Top of Excerpted records
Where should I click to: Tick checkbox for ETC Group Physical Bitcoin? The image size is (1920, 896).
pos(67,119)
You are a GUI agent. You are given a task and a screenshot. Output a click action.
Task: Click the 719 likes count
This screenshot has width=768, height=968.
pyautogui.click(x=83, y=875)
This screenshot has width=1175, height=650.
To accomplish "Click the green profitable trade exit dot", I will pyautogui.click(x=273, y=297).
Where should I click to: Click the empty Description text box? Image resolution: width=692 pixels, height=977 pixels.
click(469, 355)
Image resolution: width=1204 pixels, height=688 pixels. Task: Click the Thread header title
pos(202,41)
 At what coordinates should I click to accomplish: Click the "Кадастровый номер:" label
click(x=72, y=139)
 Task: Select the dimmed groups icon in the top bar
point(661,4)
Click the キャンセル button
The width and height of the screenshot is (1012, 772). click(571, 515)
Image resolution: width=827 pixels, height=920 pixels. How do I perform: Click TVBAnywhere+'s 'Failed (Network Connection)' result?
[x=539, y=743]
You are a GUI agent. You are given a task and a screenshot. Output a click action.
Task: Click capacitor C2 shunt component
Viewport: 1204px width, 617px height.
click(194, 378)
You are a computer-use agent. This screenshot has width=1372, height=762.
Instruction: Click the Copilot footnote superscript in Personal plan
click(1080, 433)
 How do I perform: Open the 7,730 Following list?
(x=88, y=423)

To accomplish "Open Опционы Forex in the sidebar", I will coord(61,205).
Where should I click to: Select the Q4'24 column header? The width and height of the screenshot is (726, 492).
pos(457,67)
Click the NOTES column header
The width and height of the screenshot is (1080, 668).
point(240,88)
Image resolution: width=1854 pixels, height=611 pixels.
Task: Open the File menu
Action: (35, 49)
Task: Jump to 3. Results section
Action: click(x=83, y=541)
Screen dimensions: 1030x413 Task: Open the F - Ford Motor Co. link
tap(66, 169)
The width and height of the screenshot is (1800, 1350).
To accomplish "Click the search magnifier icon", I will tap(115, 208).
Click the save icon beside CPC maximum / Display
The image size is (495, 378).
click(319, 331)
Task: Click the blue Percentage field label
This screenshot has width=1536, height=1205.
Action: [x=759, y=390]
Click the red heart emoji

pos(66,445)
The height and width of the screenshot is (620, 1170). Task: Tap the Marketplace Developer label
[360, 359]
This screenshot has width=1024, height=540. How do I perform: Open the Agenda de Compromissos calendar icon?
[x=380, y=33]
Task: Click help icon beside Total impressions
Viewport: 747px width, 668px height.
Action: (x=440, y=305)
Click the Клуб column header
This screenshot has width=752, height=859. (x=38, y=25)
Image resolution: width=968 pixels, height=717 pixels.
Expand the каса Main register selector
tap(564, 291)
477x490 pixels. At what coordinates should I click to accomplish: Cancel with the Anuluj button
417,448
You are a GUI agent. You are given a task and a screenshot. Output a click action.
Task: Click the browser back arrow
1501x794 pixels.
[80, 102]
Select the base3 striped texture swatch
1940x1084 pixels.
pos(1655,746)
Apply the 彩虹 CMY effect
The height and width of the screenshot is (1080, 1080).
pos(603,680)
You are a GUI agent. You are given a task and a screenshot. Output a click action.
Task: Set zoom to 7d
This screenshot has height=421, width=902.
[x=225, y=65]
Bottom of Excerpted records
(Exercise)
Scan the data above for the word "beside". Copy every line in which it is found.

(Solution below)
Click the save icon beside CPC maximum / Display
Task: Click help icon beside Total impressions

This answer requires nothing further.